Design principles for engineering bacteria to maximise chemical production from batch cultures

• Published in: Nature communications Vol. 16; no. 1; pp. 279 - 10
• Main Authors: Mannan, Ahmad A., Darlington, Alexander P. S., Tanaka, Reiko J., Bates, Declan G.
• Format: Journal Article
• Language: English
• Published: London Nature Publishing Group UK 02.01.2025; Nature Publishing Group; Nature Portfolio
• Subjects: 631/553/552; 631/61/318; Bacteria; Bacteria - genetics; Bacteria - metabolism; Batch Cell Culture Techniques; Chemical synthesis; Circuits; Design; Engineering; Escherichia coli - genetics; Escherichia coli - growth & development; Escherichia coli - metabolism; Factories; Gene expression; Gene Expression Regulation, Bacterial; Gene Regulatory Networks; Genetic analysis; Humanities and Social Sciences; Industrial engineering; Metabolic engineering; Metabolic Engineering - methods; Microorganisms; multidisciplinary; Performance enhancement; Population genetics; Productivity; Science; Science (multidisciplinary); Topology; Tradeoffs
• ISSN: 2041-1723; 2041-1723
• DOI: 10.1038/s41467-024-55347-y

Bacteria can be engineered to manufacture chemicals, but it is unclear how to optimally engineer a single cell to maximise production performance from batch cultures. Moreover, the performance of engineered production pathways is affected by competition for the host’s native resources. Here, using a ‘host-aware’ computational framework which captures competition for both metabolic and gene expression resources, we uncover design principles for engineering the expression of host and production enzymes at the cell level which maximise volumetric productivity and yield from batch cultures. However, this does not break the fundamental growth-synthesis trade-off which limits production performance.
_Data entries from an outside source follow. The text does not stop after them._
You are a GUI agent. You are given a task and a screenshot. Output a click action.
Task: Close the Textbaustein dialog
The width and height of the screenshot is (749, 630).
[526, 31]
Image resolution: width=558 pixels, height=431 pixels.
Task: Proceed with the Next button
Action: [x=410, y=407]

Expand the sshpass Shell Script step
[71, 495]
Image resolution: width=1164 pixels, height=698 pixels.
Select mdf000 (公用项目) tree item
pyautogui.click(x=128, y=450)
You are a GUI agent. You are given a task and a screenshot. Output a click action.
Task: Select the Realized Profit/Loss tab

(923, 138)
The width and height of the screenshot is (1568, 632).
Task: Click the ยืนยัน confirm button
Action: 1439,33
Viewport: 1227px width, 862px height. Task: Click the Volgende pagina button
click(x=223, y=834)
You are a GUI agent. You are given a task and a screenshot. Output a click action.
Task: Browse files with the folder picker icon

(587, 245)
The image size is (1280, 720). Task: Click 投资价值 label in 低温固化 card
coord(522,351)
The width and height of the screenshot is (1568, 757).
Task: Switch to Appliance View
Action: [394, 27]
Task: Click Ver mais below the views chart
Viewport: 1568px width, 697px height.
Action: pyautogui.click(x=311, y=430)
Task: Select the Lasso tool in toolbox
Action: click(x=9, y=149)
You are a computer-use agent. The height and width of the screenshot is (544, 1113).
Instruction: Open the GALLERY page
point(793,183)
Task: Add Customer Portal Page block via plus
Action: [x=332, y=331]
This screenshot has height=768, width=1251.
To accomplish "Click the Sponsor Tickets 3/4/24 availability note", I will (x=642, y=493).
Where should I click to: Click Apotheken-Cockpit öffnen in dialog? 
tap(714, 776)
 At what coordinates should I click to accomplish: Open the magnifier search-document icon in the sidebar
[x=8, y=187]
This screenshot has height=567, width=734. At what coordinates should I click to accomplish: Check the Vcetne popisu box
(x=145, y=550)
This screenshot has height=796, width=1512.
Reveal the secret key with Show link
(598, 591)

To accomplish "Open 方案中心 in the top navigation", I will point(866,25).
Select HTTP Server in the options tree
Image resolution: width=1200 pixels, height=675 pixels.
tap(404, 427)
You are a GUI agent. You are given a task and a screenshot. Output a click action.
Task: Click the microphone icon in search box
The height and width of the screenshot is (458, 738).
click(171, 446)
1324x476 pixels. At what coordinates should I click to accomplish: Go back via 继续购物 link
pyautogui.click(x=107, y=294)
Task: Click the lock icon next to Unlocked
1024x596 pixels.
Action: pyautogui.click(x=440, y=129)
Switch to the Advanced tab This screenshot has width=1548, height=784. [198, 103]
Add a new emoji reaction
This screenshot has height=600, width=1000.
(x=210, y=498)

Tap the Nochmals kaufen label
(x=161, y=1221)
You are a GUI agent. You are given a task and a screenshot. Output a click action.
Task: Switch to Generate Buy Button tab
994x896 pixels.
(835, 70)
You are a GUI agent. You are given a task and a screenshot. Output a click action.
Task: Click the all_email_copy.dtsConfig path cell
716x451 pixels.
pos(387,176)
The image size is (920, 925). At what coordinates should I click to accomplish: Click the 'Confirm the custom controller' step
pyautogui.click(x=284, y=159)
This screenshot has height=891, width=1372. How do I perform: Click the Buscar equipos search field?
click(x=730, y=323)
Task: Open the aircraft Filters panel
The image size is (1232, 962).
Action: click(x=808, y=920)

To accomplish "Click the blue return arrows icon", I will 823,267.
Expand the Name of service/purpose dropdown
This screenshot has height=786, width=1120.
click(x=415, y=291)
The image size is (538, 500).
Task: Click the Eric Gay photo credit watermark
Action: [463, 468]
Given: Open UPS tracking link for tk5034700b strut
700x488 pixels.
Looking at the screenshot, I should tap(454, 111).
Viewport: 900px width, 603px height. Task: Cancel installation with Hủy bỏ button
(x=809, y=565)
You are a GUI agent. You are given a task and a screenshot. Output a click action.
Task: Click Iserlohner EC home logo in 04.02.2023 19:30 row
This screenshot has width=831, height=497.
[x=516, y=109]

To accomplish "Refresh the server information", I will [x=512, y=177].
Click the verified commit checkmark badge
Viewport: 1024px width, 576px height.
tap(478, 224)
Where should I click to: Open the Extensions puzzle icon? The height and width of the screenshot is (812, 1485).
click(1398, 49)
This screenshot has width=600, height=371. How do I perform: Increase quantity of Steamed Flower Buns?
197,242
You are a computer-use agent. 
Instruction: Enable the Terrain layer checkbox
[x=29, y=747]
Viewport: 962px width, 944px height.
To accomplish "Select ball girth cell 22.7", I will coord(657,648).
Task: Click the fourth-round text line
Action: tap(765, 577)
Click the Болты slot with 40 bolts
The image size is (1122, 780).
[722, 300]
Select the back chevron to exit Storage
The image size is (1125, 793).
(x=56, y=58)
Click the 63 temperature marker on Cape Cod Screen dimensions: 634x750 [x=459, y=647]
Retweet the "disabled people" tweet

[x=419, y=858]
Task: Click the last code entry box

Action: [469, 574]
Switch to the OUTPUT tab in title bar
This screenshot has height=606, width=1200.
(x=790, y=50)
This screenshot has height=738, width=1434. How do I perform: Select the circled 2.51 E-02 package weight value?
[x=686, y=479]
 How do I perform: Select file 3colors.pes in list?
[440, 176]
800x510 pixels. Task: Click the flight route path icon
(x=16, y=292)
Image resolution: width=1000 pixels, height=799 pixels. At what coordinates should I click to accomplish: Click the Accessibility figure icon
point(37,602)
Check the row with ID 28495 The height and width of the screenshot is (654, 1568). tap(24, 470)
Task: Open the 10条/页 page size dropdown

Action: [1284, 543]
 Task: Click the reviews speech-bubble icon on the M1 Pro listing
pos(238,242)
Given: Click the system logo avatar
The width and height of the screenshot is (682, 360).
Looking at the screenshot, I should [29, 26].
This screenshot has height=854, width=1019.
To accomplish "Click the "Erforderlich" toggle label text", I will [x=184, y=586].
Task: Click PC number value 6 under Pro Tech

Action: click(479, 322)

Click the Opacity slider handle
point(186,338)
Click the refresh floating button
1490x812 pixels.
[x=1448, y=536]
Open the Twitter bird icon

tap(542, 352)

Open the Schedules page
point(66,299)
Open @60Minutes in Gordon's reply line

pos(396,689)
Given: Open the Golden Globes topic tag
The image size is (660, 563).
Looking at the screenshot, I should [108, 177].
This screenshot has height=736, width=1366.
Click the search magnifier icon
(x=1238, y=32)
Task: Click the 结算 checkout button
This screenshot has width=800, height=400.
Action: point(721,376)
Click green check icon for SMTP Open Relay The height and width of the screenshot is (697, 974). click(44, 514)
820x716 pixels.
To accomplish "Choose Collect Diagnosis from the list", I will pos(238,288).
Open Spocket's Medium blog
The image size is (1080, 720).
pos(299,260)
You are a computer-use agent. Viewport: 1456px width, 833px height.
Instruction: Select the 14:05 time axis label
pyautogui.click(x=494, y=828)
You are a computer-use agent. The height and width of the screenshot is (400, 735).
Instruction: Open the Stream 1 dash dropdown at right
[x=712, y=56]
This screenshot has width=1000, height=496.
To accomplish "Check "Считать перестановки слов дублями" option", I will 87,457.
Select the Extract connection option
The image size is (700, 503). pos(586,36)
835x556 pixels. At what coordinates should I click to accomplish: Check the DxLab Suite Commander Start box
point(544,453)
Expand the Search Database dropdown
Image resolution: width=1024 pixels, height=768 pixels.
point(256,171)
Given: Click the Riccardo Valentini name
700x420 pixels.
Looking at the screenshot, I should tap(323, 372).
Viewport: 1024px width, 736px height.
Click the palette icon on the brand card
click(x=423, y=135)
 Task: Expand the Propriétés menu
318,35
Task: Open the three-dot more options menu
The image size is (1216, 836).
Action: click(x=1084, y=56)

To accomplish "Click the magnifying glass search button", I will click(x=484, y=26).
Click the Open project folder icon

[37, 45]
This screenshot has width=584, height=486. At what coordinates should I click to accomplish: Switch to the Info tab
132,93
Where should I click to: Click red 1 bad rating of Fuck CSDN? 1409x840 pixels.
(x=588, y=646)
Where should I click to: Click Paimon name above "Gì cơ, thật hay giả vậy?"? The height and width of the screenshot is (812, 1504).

We show that engineering genetic circuits to switch cells to a high synthesis-low growth state after first growing to a large population can further improve performance. By analysing different circuit topologies, we show that highest performance is achieved by circuits that inhibit host metabolism to redirect it to product synthesis. Our results should facilitate construction of microbial cell factories with high and efficient production capabilities. Engineering microbial cell factories for chemical manufacture remains challenging due to trade-offs between production and growth. Here, the authors uncover how to design genetic circuits in bacteria that maximise volumetric productivity and yield.